Como si los nubarrones que cubrieron los cielos de Washington el día de la investidura hubieran servido de presagio, el discurso inaugural de Donald Trump solo ha servido para acentuar la ansiedad que se ha apoderado de buena parte de Estados Unidos en el arranque de su mandato. El estrambótico constructor, que supo reinventarse tras una sucesión de quiebras empresariales despidiendo a concursantes en un programa televisivo, rompió con la tradición de ensalzar los valores más nobles de la sociedad estadounidense y presentar una visión optimista del futuro. En su lugar, desplegó un populismo tenebroso y cargó contra la clase política con la que tendrá que gobernar en los próximos cuatro años, presentándola como una élite corrupta que se ha dedicado a explotar al pueblo.

«Durante demasiado tiempo, un pequeño grupo en la capital de nuestra nación ha cosechado los frutos del Gobierno mientras la gente acarreaba los costes», aseguró durante una alocución cruda y oscura, de marcados tintes nacionalistas. «Washington floreció sin compartir la riqueza con el pueblo». Nada de eso es muy diferente a lo que Trump dijo durante la campaña, pero muchos esperaban algunos gestos para apaciguar a las facciones díscolas de su partido y a unos demócratas dispuestos a dar batalla desde el primer día, como demuestra el boicot de más de 60 de sus legisladores a la investidura. Ni a unos ni a otros los mencionó y, en un repudio del trabajo de sus predecesores, Trump describió la situación del país con tintes apocalípticos. «La carnicería americana se acaba aquí y ahora».
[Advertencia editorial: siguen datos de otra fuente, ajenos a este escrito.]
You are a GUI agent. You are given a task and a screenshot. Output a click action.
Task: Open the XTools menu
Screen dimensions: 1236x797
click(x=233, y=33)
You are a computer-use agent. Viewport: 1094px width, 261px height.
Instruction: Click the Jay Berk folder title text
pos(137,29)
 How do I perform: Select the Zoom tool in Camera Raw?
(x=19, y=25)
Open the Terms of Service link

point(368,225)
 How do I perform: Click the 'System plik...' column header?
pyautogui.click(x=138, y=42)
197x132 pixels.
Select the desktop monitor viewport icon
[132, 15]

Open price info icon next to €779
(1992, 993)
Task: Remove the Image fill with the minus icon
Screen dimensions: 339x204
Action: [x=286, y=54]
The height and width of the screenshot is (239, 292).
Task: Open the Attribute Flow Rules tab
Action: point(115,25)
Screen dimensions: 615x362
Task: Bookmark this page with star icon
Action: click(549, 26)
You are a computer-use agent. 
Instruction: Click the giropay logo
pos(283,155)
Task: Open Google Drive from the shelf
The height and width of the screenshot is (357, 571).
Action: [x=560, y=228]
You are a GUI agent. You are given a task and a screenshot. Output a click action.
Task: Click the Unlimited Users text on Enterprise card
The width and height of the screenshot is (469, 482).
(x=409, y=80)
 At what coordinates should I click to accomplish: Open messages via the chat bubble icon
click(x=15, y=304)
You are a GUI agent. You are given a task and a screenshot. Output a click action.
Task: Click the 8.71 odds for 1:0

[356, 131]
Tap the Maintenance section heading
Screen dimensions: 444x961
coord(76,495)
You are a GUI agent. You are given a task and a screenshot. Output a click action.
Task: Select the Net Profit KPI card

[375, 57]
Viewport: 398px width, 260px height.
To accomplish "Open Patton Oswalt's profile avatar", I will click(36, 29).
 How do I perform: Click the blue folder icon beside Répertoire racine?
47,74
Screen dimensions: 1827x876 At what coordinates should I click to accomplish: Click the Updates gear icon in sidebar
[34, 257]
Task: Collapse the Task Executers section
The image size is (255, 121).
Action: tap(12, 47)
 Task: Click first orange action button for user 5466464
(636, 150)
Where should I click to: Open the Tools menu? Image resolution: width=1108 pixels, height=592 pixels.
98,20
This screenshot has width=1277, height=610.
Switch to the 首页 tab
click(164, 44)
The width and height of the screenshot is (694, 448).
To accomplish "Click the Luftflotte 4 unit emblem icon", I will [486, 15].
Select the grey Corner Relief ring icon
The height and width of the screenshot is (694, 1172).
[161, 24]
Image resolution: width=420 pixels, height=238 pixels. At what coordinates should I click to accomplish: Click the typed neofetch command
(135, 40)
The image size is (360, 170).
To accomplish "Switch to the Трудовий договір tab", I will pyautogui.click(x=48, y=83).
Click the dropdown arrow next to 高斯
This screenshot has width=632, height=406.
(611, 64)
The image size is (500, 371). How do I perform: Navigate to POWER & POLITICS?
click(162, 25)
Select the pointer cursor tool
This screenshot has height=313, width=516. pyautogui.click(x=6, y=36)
«DISCURSO ATERRADOR» / El veterano columnista conservador, George Will, calificó su discurso como «el más aterrador de la historia». «Ha sido una declaración de guerra contra Washington y el estatus quo tan evidente como la que las colonias (norteamericanas) declararon al Imperio Británico», ha dicho el historiador presidencial, Craig Shirley. La capital no asistía a un movimiento sísmico de estas dimensiones desde la investidura de Ronald

Reagan en 1981, según el Washington Post. La diferencia es que el héroe conservador apuntó entonces al gobierno como fuente de todos los males, mientras que Trump cargó contra el establishment y la clase política. Reagan acabó además con una visión esperanzadora del futuro.

Más que a la de Reagan, la revolución que propone el multimillonario neoyorkino ha sido comparada a la de Andrew Jackson, el primer populista en gobernar EE UU (1829-1837). Y es que en su discurso tampoco hubo ninguna alusión a que pretenda abrazar la ortodoxia republicana en cuestiones tan fundamentales como la política exterior o el comercio. El magnate recuperó la idea de «América, primero», una suerte de nacionalismo económico con tintes proteccionistas, como queda claro en la agenda publicada ayer sábado en la web de la Casa Blanca. Todo el lenguaje dedicado al cambio climático, los derechos civiles o la igualdad de los gais ha desaparecido. Sí están en cambio las intenciones de revocar el acuerdo comercial Transpacífico o de salirse del Nafta si México y Canadá se niegan a renegociarlo.

Por el momento, la Administración Trump ha echado a andar a un paso bastante más lento del prometido. Además de ese primer decreto firmado por el presidente, en el que insta a las agencias gubernamentales a desmantelar partes de la reforma sanitaria de Obama, la Casa Blanca emitió el viernes por la noche un memorando que congela todas las acciones regulatorias del gobierno. Solo dos de sus ministros han sido confirmados hasta ahora en el cargo.

El discurso de Trump tampoco hizo nada para calmar la preocupación de muchas cancillerías extranjeras. El magnate presentó al mundo como una banda de piratas dedicados al saqueo de EE UU. «Debemos proteger nuestras fronteras de los estragos de otros países que fabrican nuestros productos, roban nuestras compañías y destruyen nuestros empleos». A la previsible desconfianza con la que será recibido en el exterior, tendrá que añadir un nivel de contestación interna mayúsculo. La izquierda tiene la oportunidad que tanto llevaba esperando para galvanizar esa energía y crear su propio Tea Party.

El ánimo que se ha apoderado de parte del país lo describió ayer muy gráficamente el columnista del New Yorker, John Cassidy, al recuperar una cita del ministro de Exteriores británico, Lord Edward Grey, en los prolegómenos de la primera guerra mundial. «Las lámparas se han apagado en toda Europa y no volveremos a verlas encendidas en nuestra generación».